First coronavirus case confirmed in NH
The first reported case occurred on March 2, 2020, of a male Dartmouth-Hitchcock Medical Center employee who had recently returned from a trip to Italy and a second case, a man who had had close contact with the first reported case, was confirmed the following day, March 3, 2020.
NH Governor declares State of Emergency
On March 13, 2020, with the seventh case reported in the state, Governor Chris Sununu declared a state of emergency, which limited visitors to assisted living and long-term care facilities, and suspended out-of-state trips for state employees.
Public schools ordered closed and large gatherings restricted
Over the next few days, more measures to limit the spread of the virus were announced including the closure of K-12 public schools on March 15, 2020, and on March 16, 2020 the closure of restaurants and bars except for takeout and delivery and a limit on gatherings of more than fifty people. In addition to these restrictions, unemployment benefits were expanded to those temporarily out of work due to COVID-19 related closures or due to self-quarantining and evictions and utility disconnections were banned to help those affected by the spread of the virus.

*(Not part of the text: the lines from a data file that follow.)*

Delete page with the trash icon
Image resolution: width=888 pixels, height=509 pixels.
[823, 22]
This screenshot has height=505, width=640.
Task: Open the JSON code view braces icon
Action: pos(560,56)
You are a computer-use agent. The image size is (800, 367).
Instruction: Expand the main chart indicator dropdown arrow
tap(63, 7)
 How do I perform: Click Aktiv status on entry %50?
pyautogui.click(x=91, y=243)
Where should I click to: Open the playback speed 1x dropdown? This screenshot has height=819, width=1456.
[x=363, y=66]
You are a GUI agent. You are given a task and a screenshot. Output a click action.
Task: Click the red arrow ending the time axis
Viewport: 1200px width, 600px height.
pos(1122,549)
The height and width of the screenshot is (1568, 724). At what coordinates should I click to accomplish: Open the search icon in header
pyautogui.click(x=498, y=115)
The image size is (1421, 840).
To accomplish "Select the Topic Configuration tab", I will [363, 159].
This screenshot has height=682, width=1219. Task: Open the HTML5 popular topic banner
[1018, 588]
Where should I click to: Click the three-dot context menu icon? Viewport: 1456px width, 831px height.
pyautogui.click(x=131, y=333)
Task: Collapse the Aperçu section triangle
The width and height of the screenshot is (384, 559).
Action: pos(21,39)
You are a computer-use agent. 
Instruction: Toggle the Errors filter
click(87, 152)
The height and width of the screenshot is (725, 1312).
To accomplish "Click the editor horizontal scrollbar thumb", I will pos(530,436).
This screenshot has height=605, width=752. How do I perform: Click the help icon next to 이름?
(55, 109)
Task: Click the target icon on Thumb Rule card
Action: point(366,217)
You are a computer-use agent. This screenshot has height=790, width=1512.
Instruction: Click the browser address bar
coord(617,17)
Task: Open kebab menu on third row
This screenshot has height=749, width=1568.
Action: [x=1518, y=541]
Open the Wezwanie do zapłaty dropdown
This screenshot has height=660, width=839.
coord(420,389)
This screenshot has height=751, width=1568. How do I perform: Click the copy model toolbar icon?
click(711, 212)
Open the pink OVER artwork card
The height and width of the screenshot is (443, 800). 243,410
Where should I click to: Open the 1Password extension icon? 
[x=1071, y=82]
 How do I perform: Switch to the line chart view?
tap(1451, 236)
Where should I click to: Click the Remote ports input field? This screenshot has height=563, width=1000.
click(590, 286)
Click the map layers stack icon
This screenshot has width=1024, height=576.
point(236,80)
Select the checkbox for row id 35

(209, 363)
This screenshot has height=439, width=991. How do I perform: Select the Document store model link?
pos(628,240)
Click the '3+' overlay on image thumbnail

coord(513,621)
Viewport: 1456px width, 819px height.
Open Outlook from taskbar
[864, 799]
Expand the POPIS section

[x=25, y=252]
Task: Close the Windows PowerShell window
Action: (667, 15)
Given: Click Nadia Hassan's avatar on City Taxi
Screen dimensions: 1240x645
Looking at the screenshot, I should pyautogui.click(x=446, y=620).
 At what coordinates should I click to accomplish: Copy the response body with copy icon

Telehealth services authorized
Governor Sununu temporarily expands access to Telehealth Services to protect the public and health care providers.
First death in NH
March 23, 2020 marked the date of the first confirmed death due to the virus in the state, as the number of confirmed cases in state rose to above one hundred.
Non-essential businesses ordered closed and stay-at-home order issued
On March 26, 2020 Governor Sununu announced a stay-at-home order going into effect the following day at midnight requiring the closure of all non-essential in-person businesses.
Second death confirmed
The second death from the virus, a man from Hillsborough County, was confirmed on March 27.